The records below are to be duplicated character for character.

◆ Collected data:
________________________________________

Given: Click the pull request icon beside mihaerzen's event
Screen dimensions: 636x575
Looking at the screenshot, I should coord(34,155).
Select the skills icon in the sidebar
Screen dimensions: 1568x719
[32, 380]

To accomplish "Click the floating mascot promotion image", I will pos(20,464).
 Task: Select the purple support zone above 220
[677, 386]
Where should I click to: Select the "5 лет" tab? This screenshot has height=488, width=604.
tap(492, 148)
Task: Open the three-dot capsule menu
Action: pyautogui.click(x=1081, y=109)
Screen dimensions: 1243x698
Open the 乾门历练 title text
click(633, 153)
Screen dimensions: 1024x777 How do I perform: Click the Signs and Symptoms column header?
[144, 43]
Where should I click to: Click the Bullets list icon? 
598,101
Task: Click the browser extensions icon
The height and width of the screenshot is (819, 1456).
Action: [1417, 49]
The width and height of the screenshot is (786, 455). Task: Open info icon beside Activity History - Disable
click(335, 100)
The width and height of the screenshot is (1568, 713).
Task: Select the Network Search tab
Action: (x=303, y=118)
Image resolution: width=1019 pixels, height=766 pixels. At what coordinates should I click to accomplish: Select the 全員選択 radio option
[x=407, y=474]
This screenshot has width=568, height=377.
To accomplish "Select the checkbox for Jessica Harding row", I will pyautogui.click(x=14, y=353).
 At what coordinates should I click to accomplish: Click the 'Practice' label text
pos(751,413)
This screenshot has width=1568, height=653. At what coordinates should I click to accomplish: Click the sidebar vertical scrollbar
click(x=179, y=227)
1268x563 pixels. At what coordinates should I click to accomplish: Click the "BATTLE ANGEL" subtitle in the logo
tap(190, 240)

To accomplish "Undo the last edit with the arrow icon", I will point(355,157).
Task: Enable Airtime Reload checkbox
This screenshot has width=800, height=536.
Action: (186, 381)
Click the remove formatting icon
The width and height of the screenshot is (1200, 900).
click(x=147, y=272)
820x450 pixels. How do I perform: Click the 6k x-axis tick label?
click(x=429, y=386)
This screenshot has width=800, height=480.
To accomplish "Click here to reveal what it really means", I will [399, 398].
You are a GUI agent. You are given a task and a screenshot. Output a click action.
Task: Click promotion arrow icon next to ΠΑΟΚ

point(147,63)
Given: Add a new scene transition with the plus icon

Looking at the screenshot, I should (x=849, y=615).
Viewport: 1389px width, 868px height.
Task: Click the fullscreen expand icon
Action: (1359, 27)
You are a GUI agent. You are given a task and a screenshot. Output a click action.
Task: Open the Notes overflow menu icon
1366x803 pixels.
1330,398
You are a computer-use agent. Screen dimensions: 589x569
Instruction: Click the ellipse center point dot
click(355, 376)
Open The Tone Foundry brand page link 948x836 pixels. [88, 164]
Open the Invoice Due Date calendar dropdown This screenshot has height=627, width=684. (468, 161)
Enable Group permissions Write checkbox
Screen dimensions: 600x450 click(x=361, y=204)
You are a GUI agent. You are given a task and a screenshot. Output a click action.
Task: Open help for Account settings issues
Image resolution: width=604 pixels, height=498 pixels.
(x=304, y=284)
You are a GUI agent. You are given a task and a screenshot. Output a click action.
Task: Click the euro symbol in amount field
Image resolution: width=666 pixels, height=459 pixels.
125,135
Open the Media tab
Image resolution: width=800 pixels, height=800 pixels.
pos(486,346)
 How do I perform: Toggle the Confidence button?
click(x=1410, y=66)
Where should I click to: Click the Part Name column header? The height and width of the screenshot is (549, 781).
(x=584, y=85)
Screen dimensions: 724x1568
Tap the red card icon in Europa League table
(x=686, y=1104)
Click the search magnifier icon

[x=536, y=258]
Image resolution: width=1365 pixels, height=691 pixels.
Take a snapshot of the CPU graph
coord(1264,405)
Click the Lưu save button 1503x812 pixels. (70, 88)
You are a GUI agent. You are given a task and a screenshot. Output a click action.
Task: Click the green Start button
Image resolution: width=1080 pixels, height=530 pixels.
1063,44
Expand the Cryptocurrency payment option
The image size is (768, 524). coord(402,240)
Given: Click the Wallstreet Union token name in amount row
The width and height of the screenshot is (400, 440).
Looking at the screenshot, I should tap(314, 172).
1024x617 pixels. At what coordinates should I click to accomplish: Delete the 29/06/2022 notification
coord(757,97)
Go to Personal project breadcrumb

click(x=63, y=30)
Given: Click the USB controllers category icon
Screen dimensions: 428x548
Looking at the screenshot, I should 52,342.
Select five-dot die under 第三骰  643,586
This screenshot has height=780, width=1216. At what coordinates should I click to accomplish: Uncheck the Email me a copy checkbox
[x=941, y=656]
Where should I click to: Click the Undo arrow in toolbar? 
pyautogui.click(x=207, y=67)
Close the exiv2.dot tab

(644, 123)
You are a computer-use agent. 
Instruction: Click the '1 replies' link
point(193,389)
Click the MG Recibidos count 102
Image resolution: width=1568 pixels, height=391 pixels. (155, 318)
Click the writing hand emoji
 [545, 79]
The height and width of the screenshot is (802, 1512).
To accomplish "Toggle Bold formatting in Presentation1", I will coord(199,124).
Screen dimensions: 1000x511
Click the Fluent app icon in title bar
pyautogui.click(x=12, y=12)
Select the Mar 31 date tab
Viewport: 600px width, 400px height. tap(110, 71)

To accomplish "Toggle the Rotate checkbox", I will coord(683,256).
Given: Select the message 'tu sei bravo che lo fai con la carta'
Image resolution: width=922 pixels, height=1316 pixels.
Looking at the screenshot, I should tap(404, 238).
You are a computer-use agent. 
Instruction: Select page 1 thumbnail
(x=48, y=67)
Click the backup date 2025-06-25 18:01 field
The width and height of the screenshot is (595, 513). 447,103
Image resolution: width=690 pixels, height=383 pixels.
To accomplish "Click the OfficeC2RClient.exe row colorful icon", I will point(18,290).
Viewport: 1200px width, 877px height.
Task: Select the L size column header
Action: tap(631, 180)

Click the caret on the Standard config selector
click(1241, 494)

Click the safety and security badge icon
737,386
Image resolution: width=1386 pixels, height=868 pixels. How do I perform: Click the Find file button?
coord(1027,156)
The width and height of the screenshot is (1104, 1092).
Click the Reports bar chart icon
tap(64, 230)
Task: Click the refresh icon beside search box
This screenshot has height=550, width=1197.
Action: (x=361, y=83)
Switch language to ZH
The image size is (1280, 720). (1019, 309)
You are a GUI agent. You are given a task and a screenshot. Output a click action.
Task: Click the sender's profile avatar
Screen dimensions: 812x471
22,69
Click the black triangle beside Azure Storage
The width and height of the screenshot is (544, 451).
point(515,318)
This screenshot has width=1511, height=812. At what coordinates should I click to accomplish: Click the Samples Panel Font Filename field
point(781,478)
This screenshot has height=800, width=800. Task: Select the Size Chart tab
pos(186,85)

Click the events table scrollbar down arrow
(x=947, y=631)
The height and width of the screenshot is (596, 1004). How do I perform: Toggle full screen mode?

________________________________________

◆ Answer to this problem:
Given: Click the pull request icon beside mihaerzen's event
Screen dimensions: 636x575
Looking at the screenshot, I should coord(34,155).
Select the skills icon in the sidebar
Screen dimensions: 1568x719
[32, 380]

To accomplish "Click the floating mascot promotion image", I will pos(20,464).
 Task: Select the purple support zone above 220
[677, 386]
Where should I click to: Select the "5 лет" tab? This screenshot has height=488, width=604.
tap(492, 148)
Task: Open the three-dot capsule menu
Action: pyautogui.click(x=1081, y=109)
Screen dimensions: 1243x698
Open the 乾门历练 title text
click(633, 153)
Screen dimensions: 1024x777 How do I perform: Click the Signs and Symptoms column header?
[144, 43]
Where should I click to: Click the Bullets list icon? 
598,101
Task: Click the browser extensions icon
The height and width of the screenshot is (819, 1456).
Action: [1417, 49]
The width and height of the screenshot is (786, 455). Task: Open info icon beside Activity History - Disable
click(335, 100)
The width and height of the screenshot is (1568, 713).
Task: Select the Network Search tab
Action: (x=303, y=118)
Image resolution: width=1019 pixels, height=766 pixels. At what coordinates should I click to accomplish: Select the 全員選択 radio option
[x=407, y=474]
This screenshot has width=568, height=377.
To accomplish "Select the checkbox for Jessica Harding row", I will pyautogui.click(x=14, y=353).
 At what coordinates should I click to accomplish: Click the 'Practice' label text
pos(751,413)
This screenshot has width=1568, height=653. At what coordinates should I click to accomplish: Click the sidebar vertical scrollbar
click(x=179, y=227)
1268x563 pixels. At what coordinates should I click to accomplish: Click the "BATTLE ANGEL" subtitle in the logo
tap(190, 240)

To accomplish "Undo the last edit with the arrow icon", I will point(355,157).
Task: Enable Airtime Reload checkbox
This screenshot has width=800, height=536.
Action: (186, 381)
Click the remove formatting icon
The width and height of the screenshot is (1200, 900).
click(x=147, y=272)
820x450 pixels. How do I perform: Click the 6k x-axis tick label?
click(x=429, y=386)
This screenshot has width=800, height=480.
To accomplish "Click here to reveal what it really means", I will [399, 398].
You are a GUI agent. You are given a task and a screenshot. Output a click action.
Task: Click promotion arrow icon next to ΠΑΟΚ

point(147,63)
Given: Add a new scene transition with the plus icon

Looking at the screenshot, I should (x=849, y=615).
Viewport: 1389px width, 868px height.
Task: Click the fullscreen expand icon
Action: (1359, 27)
You are a GUI agent. You are given a task and a screenshot. Output a click action.
Task: Open the Notes overflow menu icon
1366x803 pixels.
1330,398
You are a computer-use agent. Screen dimensions: 589x569
Instruction: Click the ellipse center point dot
click(355, 376)
Open The Tone Foundry brand page link 948x836 pixels. [88, 164]
Open the Invoice Due Date calendar dropdown This screenshot has height=627, width=684. (468, 161)
Enable Group permissions Write checkbox
Screen dimensions: 600x450 click(x=361, y=204)
You are a GUI agent. You are given a task and a screenshot. Output a click action.
Task: Open help for Account settings issues
Image resolution: width=604 pixels, height=498 pixels.
(x=304, y=284)
You are a GUI agent. You are given a task and a screenshot. Output a click action.
Task: Click the euro symbol in amount field
Image resolution: width=666 pixels, height=459 pixels.
125,135
Open the Media tab
Image resolution: width=800 pixels, height=800 pixels.
pos(486,346)
 How do I perform: Toggle the Confidence button?
click(x=1410, y=66)
Where should I click to: Click the Part Name column header? The height and width of the screenshot is (549, 781).
(x=584, y=85)
Screen dimensions: 724x1568
Tap the red card icon in Europa League table
(x=686, y=1104)
Click the search magnifier icon

[x=536, y=258]
Image resolution: width=1365 pixels, height=691 pixels.
Take a snapshot of the CPU graph
coord(1264,405)
Click the Lưu save button 1503x812 pixels. (70, 88)
You are a GUI agent. You are given a task and a screenshot. Output a click action.
Task: Click the green Start button
Image resolution: width=1080 pixels, height=530 pixels.
1063,44
Expand the Cryptocurrency payment option
The image size is (768, 524). coord(402,240)
Given: Click the Wallstreet Union token name in amount row
The width and height of the screenshot is (400, 440).
Looking at the screenshot, I should tap(314, 172).
1024x617 pixels. At what coordinates should I click to accomplish: Delete the 29/06/2022 notification
coord(757,97)
Go to Personal project breadcrumb

click(x=63, y=30)
Given: Click the USB controllers category icon
Screen dimensions: 428x548
Looking at the screenshot, I should 52,342.
Select five-dot die under 第三骰  643,586
This screenshot has height=780, width=1216. At what coordinates should I click to accomplish: Uncheck the Email me a copy checkbox
[x=941, y=656]
Where should I click to: Click the Undo arrow in toolbar? 
pyautogui.click(x=207, y=67)
Close the exiv2.dot tab

(644, 123)
You are a computer-use agent. 
Instruction: Click the '1 replies' link
point(193,389)
Click the MG Recibidos count 102
Image resolution: width=1568 pixels, height=391 pixels. (155, 318)
Click the writing hand emoji
 [545, 79]
The height and width of the screenshot is (802, 1512).
To accomplish "Toggle Bold formatting in Presentation1", I will coord(199,124).
Screen dimensions: 1000x511
Click the Fluent app icon in title bar
pyautogui.click(x=12, y=12)
Select the Mar 31 date tab
Viewport: 600px width, 400px height. tap(110, 71)

To accomplish "Toggle the Rotate checkbox", I will coord(683,256).
Given: Select the message 'tu sei bravo che lo fai con la carta'
Image resolution: width=922 pixels, height=1316 pixels.
Looking at the screenshot, I should tap(404, 238).
You are a computer-use agent. 
Instruction: Select page 1 thumbnail
(x=48, y=67)
Click the backup date 2025-06-25 18:01 field
The width and height of the screenshot is (595, 513). 447,103
Image resolution: width=690 pixels, height=383 pixels.
To accomplish "Click the OfficeC2RClient.exe row colorful icon", I will point(18,290).
Viewport: 1200px width, 877px height.
Task: Select the L size column header
Action: tap(631, 180)

Click the caret on the Standard config selector
click(1241, 494)

Click the safety and security badge icon
737,386
Image resolution: width=1386 pixels, height=868 pixels. How do I perform: Click the Find file button?
coord(1027,156)
The width and height of the screenshot is (1104, 1092).
Click the Reports bar chart icon
tap(64, 230)
Task: Click the refresh icon beside search box
This screenshot has height=550, width=1197.
Action: (x=361, y=83)
Switch language to ZH
The image size is (1280, 720). (1019, 309)
You are a GUI agent. You are given a task and a screenshot. Output a click action.
Task: Click the sender's profile avatar
Screen dimensions: 812x471
22,69
Click the black triangle beside Azure Storage
The width and height of the screenshot is (544, 451).
point(515,318)
This screenshot has width=1511, height=812. At what coordinates should I click to accomplish: Click the Samples Panel Font Filename field
point(781,478)
This screenshot has height=800, width=800. Task: Select the Size Chart tab
pos(186,85)

Click the events table scrollbar down arrow
(x=947, y=631)
The height and width of the screenshot is (596, 1004). How do I perform: Toggle full screen mode?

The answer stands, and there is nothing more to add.